__DOCUMENTFRAGMENT__
Voor zover in de tenlastelegging taal- en/of schrijffouten voorkomen, zijn deze verbeterd. Verdachte is hierdoor niet in zijn verdediging geschaad.

4.Bewijs

De rechtbank grondt haar beslissing dat verdachte het bewezen geachte heeft begaan op de feiten en omstandigheden die in de bewijsmiddelen zijn vervat.
Bewijsoverweging feit 1
De aangeefster [naam aangeefster] en de getuige [naam getuige] verklaren bij de politie dat er eerst wordt aangebeld bij de woning aan de [adres] . Daarbij wordt door de intercom gezegd dat er een pakketje is. [naam getuige] opent hierop de deur. Vervolgens zien [naam aangeefster] en [naam getuige] twee mannen, verdachte 1 en verdachte 2, de woning binnenkomen. De mannen lopen de trap op en gaan de woonkamer in. Verdachte 1 pakt twee tassen. Eén van deze tassen legt hij weer terug en vervolgens rent hij met de andere tas en samen met de andere man de trap weer af. [naam getuige] schopt de man met de tas, waarna de man de tas weer aan [naam getuige] teruggeeft. Vervolgens rennen de mannen weg. [naam aangeefster] en [naam getuige] geven beiden een signalement op van de twee daders, waarbij [naam getuige] verdachte 1 omschrijft als een jongen met opgeschoren haar aan de zijkant.

__OPGAVEN__
1: Wat wordt er volgens het documentfragment door de intercom gezegd nadat er bij de woning is aangebeld?
2: Neem uit het documentfragment de tekst letterlijk over van "Voor zover in" tot en met "bewijsmiddelen zijn vervat.".

__AANGELEVERDE GEGEVENS__
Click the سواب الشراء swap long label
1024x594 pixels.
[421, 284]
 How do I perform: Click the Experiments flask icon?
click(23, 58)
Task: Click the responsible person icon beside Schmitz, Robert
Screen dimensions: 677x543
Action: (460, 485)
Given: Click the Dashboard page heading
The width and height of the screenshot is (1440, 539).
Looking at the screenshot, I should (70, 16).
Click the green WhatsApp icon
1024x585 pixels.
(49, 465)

==

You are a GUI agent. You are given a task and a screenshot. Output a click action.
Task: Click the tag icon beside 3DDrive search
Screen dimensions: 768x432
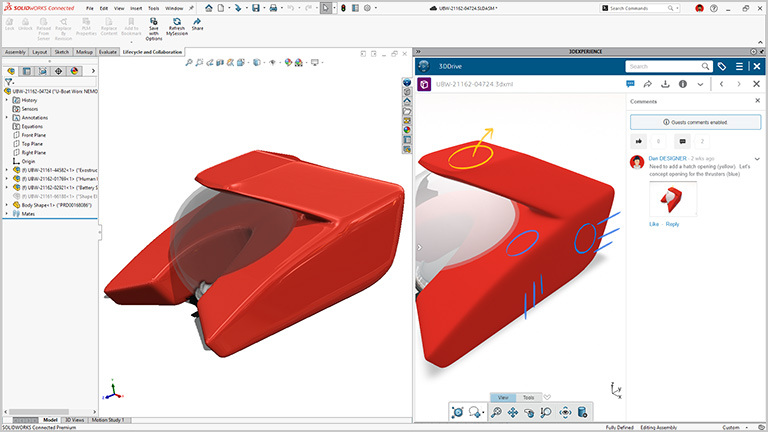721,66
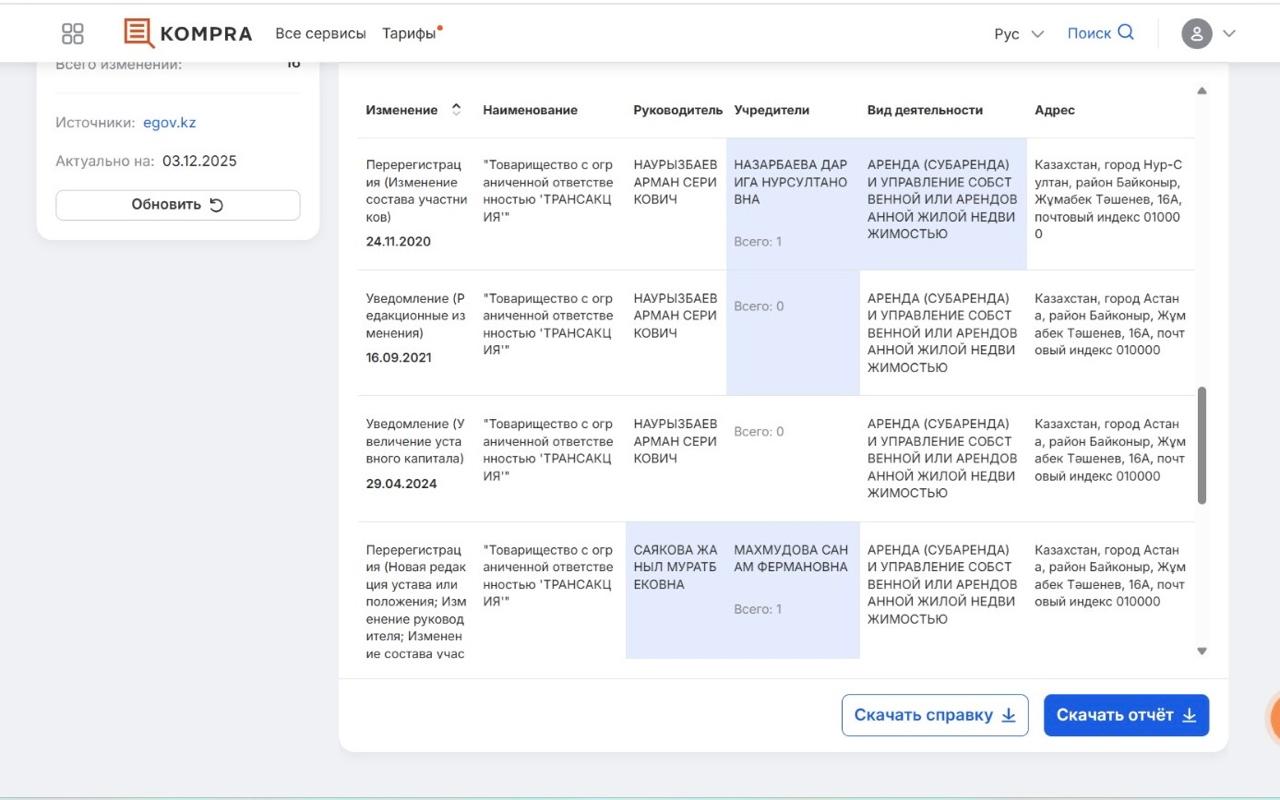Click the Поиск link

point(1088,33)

==

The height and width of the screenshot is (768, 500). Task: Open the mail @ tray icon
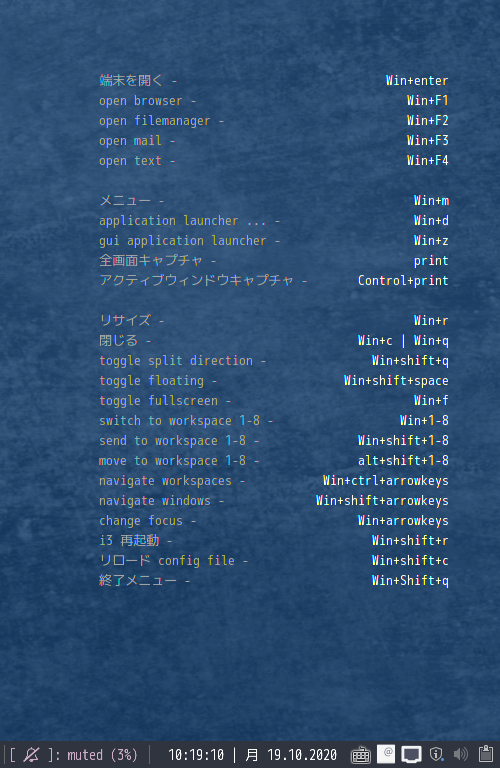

__ANTWOORDEN PER OPGAVE__
1: Dat er een pakketje is.

2:
Voor zover in de tenlastelegging taal- en/of schrijffouten voorkomen, zijn deze verbeterd. Verdachte is hierdoor niet in zijn verdediging geschaad.

4.Bewijs

De rechtbank grondt haar beslissing dat verdachte het bewezen geachte heeft begaan op de feiten en omstandigheden die in de bewijsmiddelen zijn vervat.